→ Assignment:
Copy exactly the lines of the records below, and only those lines, beginning with the line that contains "Where should I click to: Open Details" and ending with the line that contains "Clear the search".

→ Material shown:
########################################

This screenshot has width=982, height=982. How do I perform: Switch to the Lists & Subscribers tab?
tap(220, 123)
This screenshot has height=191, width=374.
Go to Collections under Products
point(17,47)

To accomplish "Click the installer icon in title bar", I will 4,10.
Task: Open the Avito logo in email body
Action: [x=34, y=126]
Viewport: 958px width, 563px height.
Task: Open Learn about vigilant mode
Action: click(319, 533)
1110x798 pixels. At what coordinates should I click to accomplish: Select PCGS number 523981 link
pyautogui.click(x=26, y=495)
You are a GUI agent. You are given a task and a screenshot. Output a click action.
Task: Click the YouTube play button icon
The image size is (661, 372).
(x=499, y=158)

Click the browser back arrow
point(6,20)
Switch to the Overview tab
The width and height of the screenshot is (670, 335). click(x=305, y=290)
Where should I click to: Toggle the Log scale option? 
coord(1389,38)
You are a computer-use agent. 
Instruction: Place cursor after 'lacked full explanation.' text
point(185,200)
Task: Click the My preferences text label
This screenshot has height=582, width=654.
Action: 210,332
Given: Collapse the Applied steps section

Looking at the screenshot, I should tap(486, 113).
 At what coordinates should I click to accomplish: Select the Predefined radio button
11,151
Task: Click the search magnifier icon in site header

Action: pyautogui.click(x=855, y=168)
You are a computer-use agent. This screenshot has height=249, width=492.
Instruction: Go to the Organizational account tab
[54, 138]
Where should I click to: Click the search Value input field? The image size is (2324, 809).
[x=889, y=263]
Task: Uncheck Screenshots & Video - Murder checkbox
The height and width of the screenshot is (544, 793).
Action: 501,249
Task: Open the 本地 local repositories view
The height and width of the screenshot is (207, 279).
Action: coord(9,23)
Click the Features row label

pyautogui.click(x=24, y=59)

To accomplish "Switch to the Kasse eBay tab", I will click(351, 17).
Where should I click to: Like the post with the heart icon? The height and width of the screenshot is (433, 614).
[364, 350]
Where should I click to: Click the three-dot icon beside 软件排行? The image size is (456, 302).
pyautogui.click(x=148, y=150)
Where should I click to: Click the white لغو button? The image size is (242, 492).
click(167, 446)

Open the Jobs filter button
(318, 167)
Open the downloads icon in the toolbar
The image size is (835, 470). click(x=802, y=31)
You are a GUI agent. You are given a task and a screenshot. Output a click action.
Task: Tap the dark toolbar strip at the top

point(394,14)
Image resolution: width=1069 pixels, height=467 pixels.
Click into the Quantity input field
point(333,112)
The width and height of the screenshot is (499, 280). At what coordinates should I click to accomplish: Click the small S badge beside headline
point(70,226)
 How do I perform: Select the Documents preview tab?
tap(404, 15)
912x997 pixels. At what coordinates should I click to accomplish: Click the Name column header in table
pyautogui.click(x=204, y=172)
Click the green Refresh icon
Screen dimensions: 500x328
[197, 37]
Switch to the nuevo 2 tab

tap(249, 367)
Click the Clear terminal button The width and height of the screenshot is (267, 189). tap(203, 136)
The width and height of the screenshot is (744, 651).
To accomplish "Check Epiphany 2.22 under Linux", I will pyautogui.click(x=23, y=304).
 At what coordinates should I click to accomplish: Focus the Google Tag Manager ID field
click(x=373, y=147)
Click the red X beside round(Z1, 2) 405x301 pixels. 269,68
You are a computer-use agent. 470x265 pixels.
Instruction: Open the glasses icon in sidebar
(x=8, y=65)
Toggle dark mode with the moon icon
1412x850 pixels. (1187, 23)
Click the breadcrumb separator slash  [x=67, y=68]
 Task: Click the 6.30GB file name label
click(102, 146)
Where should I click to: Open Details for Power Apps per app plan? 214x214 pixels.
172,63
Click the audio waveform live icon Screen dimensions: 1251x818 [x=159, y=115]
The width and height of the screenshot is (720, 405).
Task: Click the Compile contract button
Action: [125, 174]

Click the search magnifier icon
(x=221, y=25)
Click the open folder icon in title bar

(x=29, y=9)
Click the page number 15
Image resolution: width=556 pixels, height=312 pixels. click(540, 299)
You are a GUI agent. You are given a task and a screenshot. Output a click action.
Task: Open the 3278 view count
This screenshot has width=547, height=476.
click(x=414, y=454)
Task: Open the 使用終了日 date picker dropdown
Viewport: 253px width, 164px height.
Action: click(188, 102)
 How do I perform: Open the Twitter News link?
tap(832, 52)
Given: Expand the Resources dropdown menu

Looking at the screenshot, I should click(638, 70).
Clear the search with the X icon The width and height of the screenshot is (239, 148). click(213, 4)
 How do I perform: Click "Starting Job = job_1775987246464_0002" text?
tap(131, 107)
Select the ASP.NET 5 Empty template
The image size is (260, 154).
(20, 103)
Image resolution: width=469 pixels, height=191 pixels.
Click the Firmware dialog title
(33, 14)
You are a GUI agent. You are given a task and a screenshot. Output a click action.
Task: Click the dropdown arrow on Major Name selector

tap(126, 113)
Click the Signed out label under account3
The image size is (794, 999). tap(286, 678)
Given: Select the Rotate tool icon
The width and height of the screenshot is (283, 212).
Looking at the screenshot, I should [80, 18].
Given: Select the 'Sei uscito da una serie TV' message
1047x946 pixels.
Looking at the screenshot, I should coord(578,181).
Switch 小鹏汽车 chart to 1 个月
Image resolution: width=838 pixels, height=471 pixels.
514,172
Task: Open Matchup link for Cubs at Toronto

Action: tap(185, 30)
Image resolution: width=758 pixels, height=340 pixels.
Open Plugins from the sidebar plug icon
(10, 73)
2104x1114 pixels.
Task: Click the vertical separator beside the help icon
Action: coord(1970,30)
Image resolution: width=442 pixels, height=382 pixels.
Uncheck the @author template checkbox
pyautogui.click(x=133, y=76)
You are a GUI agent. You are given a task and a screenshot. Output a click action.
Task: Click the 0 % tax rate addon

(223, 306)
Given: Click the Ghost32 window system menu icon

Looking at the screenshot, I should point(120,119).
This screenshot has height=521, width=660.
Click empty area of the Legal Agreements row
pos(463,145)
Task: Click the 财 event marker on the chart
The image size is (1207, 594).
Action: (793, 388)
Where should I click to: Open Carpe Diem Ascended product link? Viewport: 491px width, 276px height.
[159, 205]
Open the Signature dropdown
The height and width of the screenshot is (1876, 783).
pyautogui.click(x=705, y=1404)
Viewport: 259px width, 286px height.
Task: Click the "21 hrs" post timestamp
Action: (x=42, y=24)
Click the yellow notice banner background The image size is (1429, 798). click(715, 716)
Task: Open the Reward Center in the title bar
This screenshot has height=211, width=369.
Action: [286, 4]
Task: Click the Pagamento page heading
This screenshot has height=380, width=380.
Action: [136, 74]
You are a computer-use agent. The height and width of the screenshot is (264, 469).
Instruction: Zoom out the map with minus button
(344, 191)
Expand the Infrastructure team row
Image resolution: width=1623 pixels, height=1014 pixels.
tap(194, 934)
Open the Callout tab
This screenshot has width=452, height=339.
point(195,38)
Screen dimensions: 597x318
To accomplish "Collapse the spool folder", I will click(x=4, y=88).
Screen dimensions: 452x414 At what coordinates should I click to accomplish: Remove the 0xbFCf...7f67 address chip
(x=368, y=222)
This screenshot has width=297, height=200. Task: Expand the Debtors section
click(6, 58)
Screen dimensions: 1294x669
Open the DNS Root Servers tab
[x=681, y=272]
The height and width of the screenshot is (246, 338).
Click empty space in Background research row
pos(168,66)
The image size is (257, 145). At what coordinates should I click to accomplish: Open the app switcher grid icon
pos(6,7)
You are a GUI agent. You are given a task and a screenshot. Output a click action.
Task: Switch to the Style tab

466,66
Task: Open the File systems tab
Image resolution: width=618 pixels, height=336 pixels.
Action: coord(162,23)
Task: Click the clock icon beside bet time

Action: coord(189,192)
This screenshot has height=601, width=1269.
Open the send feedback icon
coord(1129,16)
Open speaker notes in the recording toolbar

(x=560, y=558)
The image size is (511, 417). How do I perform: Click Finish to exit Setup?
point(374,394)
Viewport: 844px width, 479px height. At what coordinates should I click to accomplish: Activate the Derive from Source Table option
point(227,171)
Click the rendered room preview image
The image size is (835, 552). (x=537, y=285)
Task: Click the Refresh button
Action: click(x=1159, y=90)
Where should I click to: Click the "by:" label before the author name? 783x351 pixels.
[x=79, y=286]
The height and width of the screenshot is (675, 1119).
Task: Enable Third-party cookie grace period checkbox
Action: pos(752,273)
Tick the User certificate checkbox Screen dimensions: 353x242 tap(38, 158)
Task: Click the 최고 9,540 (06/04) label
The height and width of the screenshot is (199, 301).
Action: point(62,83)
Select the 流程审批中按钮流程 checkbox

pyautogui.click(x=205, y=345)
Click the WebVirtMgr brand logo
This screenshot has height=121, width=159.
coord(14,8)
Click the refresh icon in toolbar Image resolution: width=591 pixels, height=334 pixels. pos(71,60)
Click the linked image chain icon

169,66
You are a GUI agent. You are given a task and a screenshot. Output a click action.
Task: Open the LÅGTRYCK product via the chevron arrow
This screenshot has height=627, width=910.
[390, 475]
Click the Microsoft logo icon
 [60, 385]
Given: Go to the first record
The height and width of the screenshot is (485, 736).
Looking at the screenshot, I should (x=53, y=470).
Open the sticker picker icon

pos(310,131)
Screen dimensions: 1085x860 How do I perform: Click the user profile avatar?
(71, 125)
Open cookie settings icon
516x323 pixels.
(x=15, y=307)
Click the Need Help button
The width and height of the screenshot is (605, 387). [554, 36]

########################################

→ Solution below:
Where should I click to: Open Details for Power Apps per app plan? 214x214 pixels.
172,63
Click the audio waveform live icon Screen dimensions: 1251x818 [x=159, y=115]
The width and height of the screenshot is (720, 405).
Task: Click the Compile contract button
Action: [125, 174]

Click the search magnifier icon
(x=221, y=25)
Click the open folder icon in title bar

(x=29, y=9)
Click the page number 15
Image resolution: width=556 pixels, height=312 pixels. click(540, 299)
You are a GUI agent. You are given a task and a screenshot. Output a click action.
Task: Open the 3278 view count
This screenshot has width=547, height=476.
click(x=414, y=454)
Task: Open the 使用終了日 date picker dropdown
Viewport: 253px width, 164px height.
Action: click(188, 102)
 How do I perform: Open the Twitter News link?
tap(832, 52)
Given: Expand the Resources dropdown menu

Looking at the screenshot, I should click(638, 70).
Clear the search with the X icon The width and height of the screenshot is (239, 148). click(213, 4)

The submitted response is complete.